>>>

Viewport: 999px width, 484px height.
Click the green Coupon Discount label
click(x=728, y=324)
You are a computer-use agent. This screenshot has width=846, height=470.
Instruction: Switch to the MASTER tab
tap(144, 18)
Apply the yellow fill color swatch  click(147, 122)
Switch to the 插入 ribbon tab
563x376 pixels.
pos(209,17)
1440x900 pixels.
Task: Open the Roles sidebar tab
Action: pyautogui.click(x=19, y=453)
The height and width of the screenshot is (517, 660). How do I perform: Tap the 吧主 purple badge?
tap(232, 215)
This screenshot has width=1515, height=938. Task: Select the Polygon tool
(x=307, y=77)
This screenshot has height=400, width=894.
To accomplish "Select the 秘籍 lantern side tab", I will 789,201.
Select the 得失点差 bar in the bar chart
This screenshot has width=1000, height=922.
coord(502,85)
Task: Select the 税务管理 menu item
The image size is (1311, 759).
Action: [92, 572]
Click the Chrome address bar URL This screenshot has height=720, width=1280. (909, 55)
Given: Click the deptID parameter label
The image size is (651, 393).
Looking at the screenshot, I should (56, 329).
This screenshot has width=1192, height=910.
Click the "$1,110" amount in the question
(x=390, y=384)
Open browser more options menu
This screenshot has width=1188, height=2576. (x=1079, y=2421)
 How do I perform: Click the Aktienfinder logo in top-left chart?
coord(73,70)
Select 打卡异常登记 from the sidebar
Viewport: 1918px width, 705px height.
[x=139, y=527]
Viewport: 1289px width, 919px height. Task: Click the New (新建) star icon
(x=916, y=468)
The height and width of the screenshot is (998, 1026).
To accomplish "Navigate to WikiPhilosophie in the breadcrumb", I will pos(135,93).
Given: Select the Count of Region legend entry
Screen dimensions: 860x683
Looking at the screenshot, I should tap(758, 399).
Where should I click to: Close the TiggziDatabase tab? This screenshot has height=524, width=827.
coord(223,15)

<<<

What is required: Write out, please, all of the material above exactly as written.

Finished exercise:
Viewport: 999px width, 484px height.
Click the green Coupon Discount label
click(x=728, y=324)
You are a computer-use agent. This screenshot has width=846, height=470.
Instruction: Switch to the MASTER tab
tap(144, 18)
Apply the yellow fill color swatch  click(147, 122)
Switch to the 插入 ribbon tab
563x376 pixels.
pos(209,17)
1440x900 pixels.
Task: Open the Roles sidebar tab
Action: pyautogui.click(x=19, y=453)
The height and width of the screenshot is (517, 660). How do I perform: Tap the 吧主 purple badge?
tap(232, 215)
This screenshot has width=1515, height=938. Task: Select the Polygon tool
(x=307, y=77)
This screenshot has height=400, width=894.
To accomplish "Select the 秘籍 lantern side tab", I will 789,201.
Select the 得失点差 bar in the bar chart
This screenshot has width=1000, height=922.
coord(502,85)
Task: Select the 税务管理 menu item
The image size is (1311, 759).
Action: [92, 572]
Click the Chrome address bar URL This screenshot has height=720, width=1280. (909, 55)
Given: Click the deptID parameter label
The image size is (651, 393).
Looking at the screenshot, I should (56, 329).
This screenshot has width=1192, height=910.
Click the "$1,110" amount in the question
(x=390, y=384)
Open browser more options menu
This screenshot has width=1188, height=2576. (x=1079, y=2421)
 How do I perform: Click the Aktienfinder logo in top-left chart?
coord(73,70)
Select 打卡异常登记 from the sidebar
Viewport: 1918px width, 705px height.
[x=139, y=527]
Viewport: 1289px width, 919px height. Task: Click the New (新建) star icon
(x=916, y=468)
The height and width of the screenshot is (998, 1026).
To accomplish "Navigate to WikiPhilosophie in the breadcrumb", I will pos(135,93).
Given: Select the Count of Region legend entry
Screen dimensions: 860x683
Looking at the screenshot, I should tap(758, 399).
Where should I click to: Close the TiggziDatabase tab? This screenshot has height=524, width=827.
coord(223,15)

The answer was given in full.